Records excerpted from a collection:
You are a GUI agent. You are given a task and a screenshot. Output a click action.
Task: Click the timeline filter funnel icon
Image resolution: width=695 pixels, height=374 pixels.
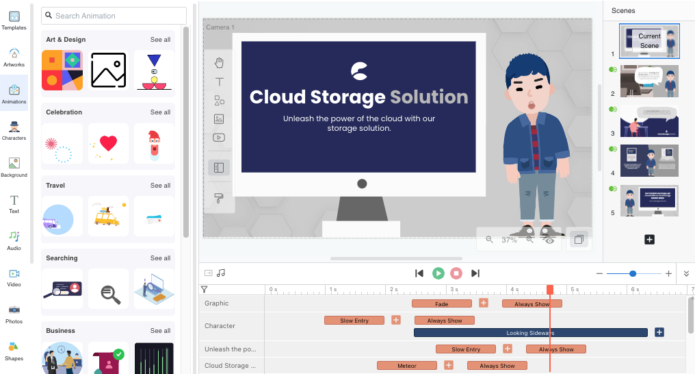tap(204, 290)
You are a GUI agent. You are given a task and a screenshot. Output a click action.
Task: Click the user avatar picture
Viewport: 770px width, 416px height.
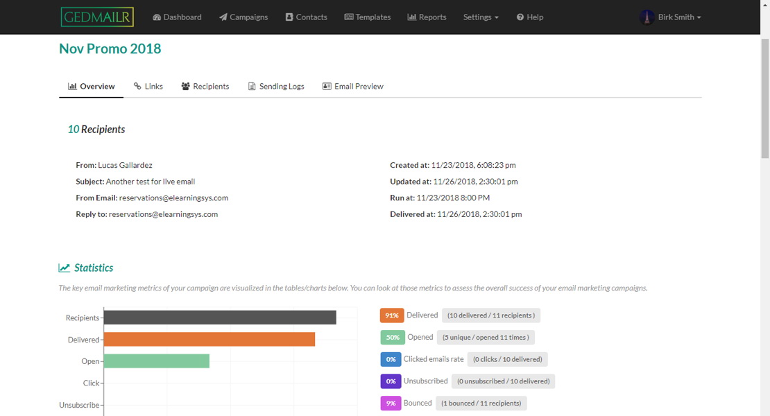click(647, 17)
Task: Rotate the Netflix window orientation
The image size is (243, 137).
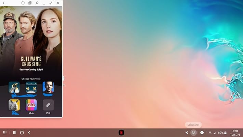Action: pos(23,3)
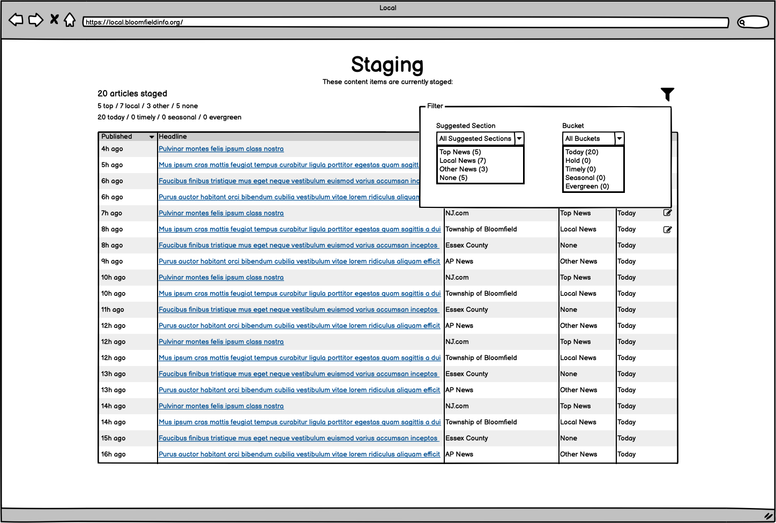Open the All Buckets dropdown
Image resolution: width=776 pixels, height=523 pixels.
[x=619, y=139]
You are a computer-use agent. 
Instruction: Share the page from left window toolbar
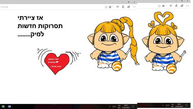coord(129,7)
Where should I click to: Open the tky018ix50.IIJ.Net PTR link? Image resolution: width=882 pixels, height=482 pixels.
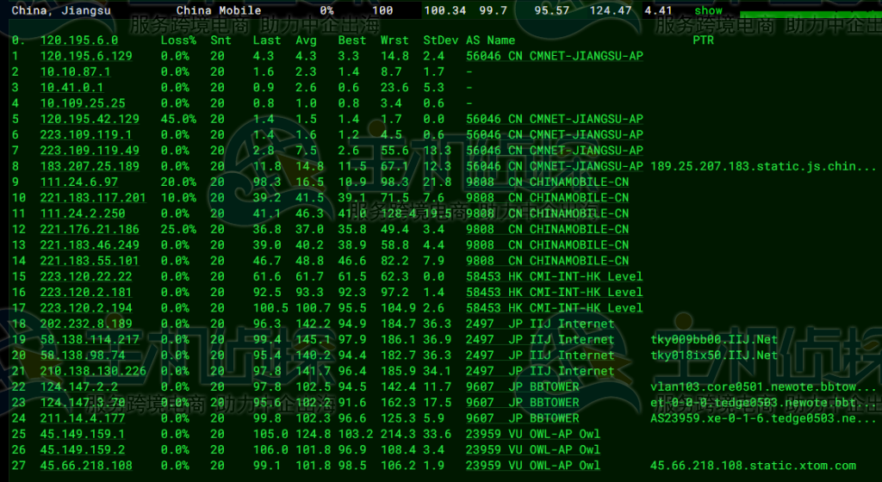pos(713,355)
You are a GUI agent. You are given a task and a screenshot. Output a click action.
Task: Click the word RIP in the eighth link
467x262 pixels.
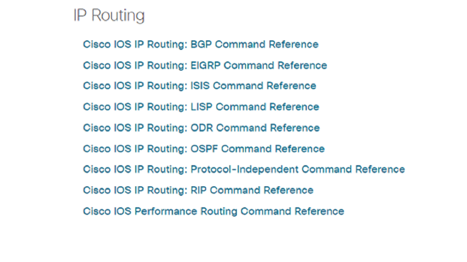coord(199,190)
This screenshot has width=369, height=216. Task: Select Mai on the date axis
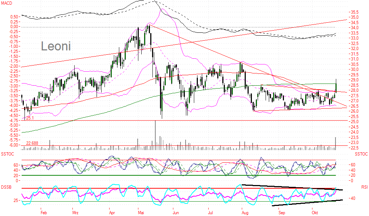[141, 213]
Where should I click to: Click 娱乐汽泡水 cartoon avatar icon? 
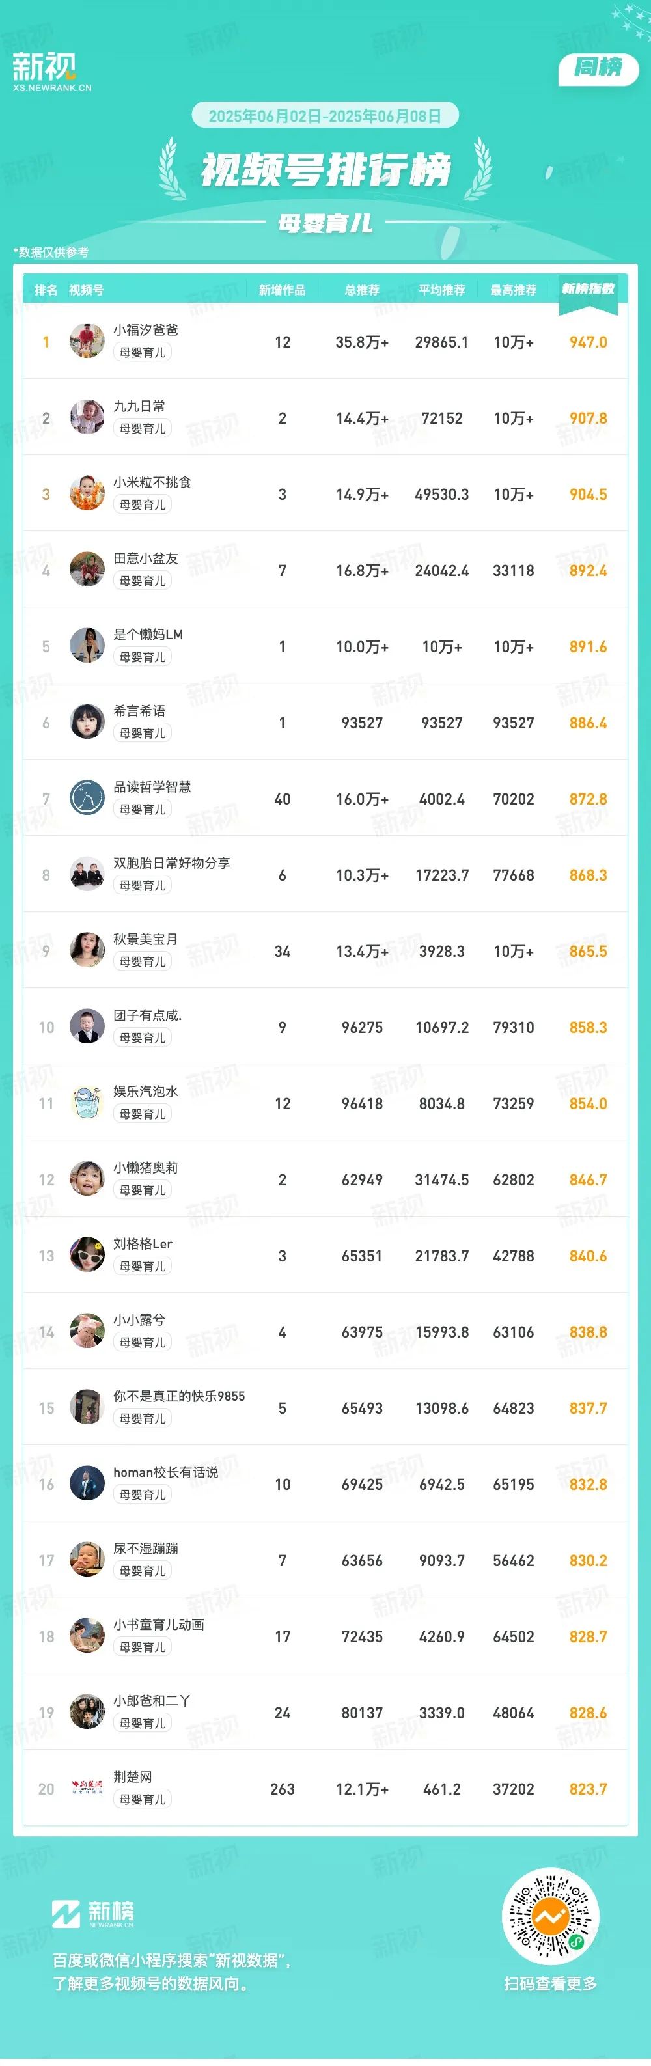coord(87,1103)
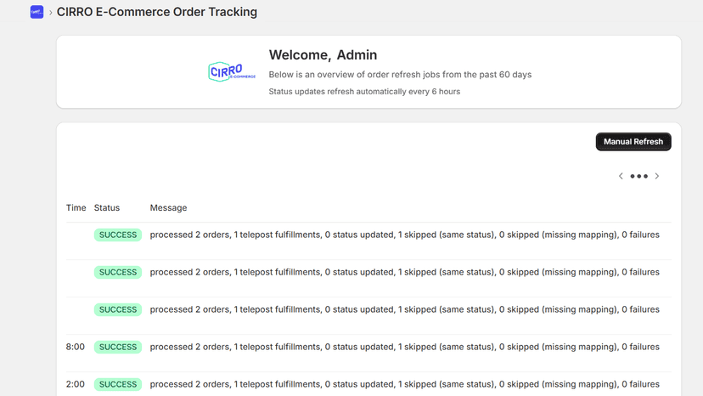Click the CIRRO E-Commerce logo in welcome card
Image resolution: width=703 pixels, height=396 pixels.
(232, 72)
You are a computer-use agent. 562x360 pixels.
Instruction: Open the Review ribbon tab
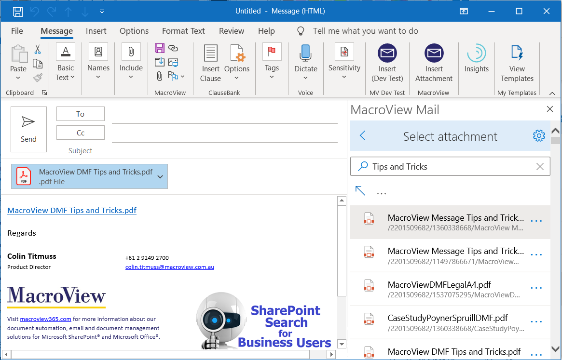point(231,31)
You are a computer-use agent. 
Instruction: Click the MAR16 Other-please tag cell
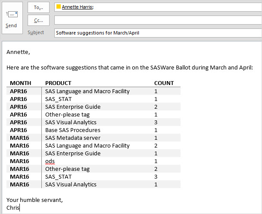click(x=67, y=169)
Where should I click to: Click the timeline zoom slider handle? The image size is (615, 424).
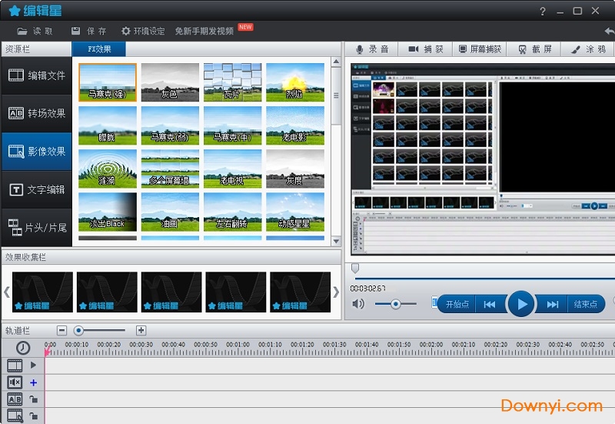[78, 330]
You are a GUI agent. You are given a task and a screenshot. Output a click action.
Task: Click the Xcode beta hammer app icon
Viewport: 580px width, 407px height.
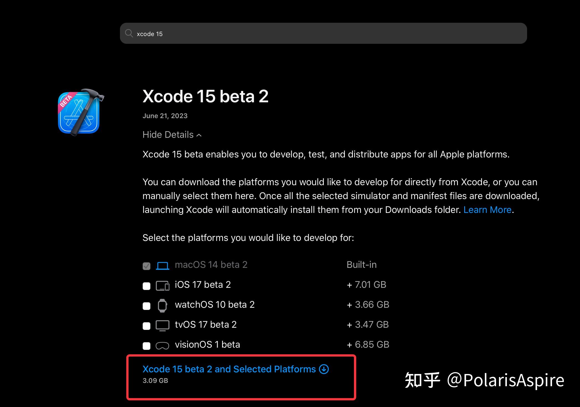pos(81,112)
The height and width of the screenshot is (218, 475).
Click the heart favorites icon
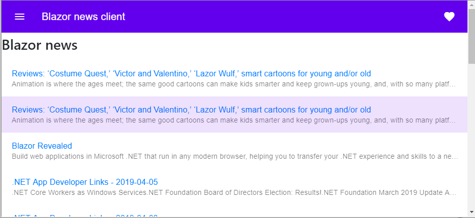point(449,17)
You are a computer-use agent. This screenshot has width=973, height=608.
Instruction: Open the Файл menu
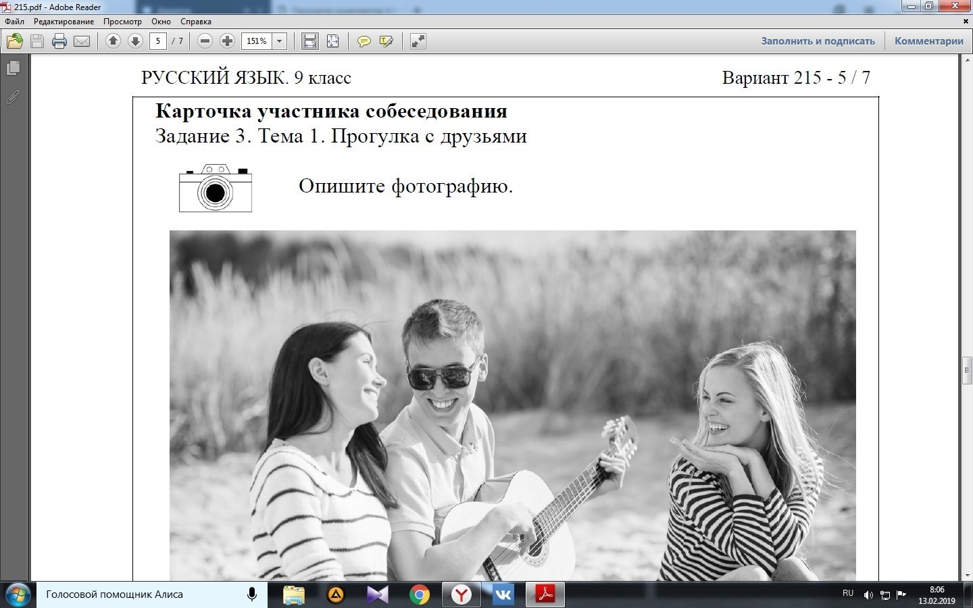14,22
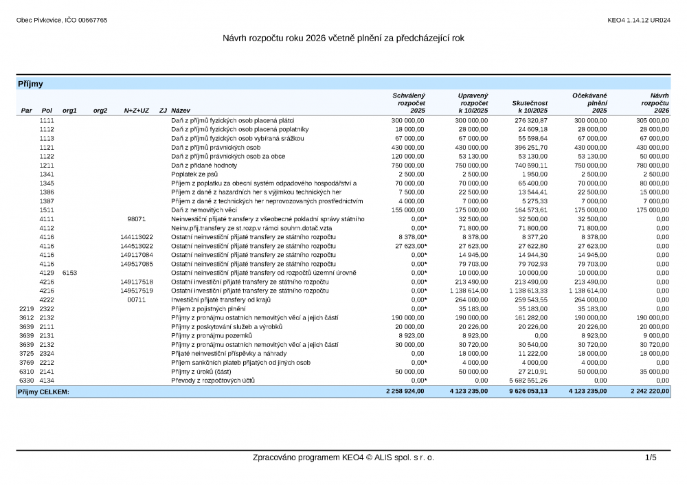Click the page number '1/5'
The image size is (687, 485).
tap(651, 458)
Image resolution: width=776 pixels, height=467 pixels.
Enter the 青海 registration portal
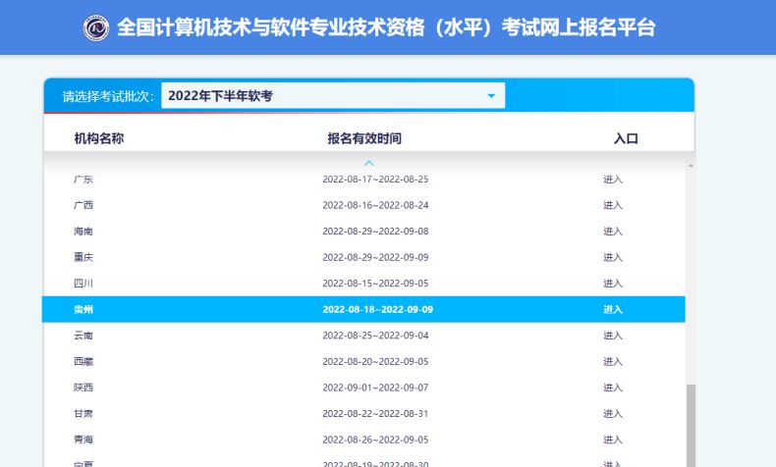pos(613,440)
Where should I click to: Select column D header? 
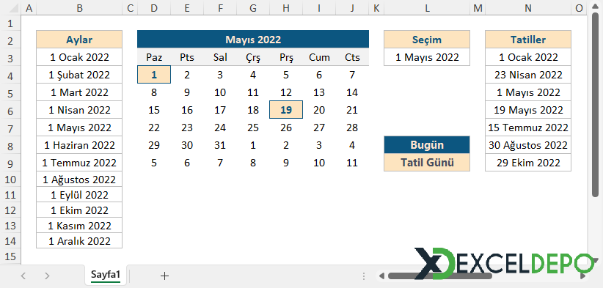pyautogui.click(x=154, y=8)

## What is being asked
Provide the number of lines above containing "computer" and nothing else.

## Response
4